Lecture 4 - Monday 1.10.12

  An introduction to message passing models and their
  abstraction: mesh and hypercube structure.
  Summation on the hypercube.

  Reading: For message passing, mesh & hypercube, all of chapter 1,
           section 2.3 & 2.4.1->2.4.4, 2.5, 2,7
           and 5.1->5.3 from the recommended text book by Grama
           et al. (some of this is for the next lecture too)
           These numbers refer to the second edition. The
           library also still has some copies of the first edition,
           where the roughly corresponding sections are
           chapter 1, sections 2.2-2.5 and 4.1->4.2.
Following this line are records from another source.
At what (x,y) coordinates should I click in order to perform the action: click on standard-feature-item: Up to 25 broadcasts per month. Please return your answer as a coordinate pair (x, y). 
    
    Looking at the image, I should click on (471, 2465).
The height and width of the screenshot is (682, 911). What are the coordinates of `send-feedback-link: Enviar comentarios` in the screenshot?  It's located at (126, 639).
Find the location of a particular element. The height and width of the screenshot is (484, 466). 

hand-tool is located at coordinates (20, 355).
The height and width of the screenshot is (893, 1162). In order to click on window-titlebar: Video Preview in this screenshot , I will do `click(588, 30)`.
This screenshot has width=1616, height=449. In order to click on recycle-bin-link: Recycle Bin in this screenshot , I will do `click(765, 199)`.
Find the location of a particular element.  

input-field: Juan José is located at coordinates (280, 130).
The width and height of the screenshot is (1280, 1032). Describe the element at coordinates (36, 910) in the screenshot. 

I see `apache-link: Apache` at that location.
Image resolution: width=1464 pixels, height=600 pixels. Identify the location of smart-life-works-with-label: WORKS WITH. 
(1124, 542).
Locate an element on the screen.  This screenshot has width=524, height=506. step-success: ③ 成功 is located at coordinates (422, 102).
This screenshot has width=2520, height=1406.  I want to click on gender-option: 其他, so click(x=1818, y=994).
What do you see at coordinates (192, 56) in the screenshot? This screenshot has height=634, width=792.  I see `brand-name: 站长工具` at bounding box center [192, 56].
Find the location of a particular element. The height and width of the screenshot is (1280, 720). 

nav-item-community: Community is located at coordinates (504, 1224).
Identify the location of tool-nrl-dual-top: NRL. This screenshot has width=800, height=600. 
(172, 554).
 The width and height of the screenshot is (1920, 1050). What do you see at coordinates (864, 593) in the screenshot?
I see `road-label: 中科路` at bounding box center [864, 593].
Lecture 3 - Thursday 27.9.12

  We discussed the related issues of cost and scalability.
  Good scalability (down) can be achieved easily, by round-robin 
  scheduling, for cost optimal  algorithms. 
  Brent's Theorem helps us to predict the occasions
  on scaled-down optimality can be achieved with with non cost-optimal
  algorithms (essentially by exploiting the slack in the
  large scale version). We covered overheads 19-21.

  Reading: For Brent, we're still in note 1.
           You can find a proof of Brent's Theorem on
           page 44 of "Parallel Computing: Theory and Practice"
           by MJ Quinn (it's in the library), though this (the proof)
           is not a required part of the course. If you are
           super-keen you could even look at the original
           paper: Brent R.P., The Parallel Evaluation of General
           Arithmetic Expressions, Journal of the ACM 21(2) 201-206,
           which is available on-line through the library's electronic
           journal collection.

Lecture 2 - Monday 24.9.12

  We reviewed the PRAM model and its variants, and noted
  the asymptotic difference in time complexity between
  the CRCW-associative and EREW summation algorithms.
  We considered a constant time CRCW(+) PRAM sorting algorithm.
  We defined the cost optimality.
  We covered overheads 11-18.

  Reading: Same as last time really, we're still in note 1.


Lecture  1 - Thursday 20.9.12

  We covered material from overheads 1-11, including an
  overview of the issues which arise in algorithm design
  (machine models, cost models, asymptotic analysis),
  and the complications which arise when we try to be precise.
  We introduced the PRAM model and its variants.


  Reading: So far I have covered the first three and a half
           pages of my supplementary note 1.
           In the textbook, you might like to read chapter 1
           for background, and browse through
           sections 2.1 -> 2.3 to give you a flavour of why
           things get much more complex with real parallel
           architectures (however, you will not need to learn
           this material in detail, as far as this course is
           concerned). 2.4.1 gives a brief summary of PRAM.
           These numbers refer to the second edition. The
           library also still has some copies of the first edition,
           which contains the same material, but in different
           places (chapter 1 and 2.1-2.2).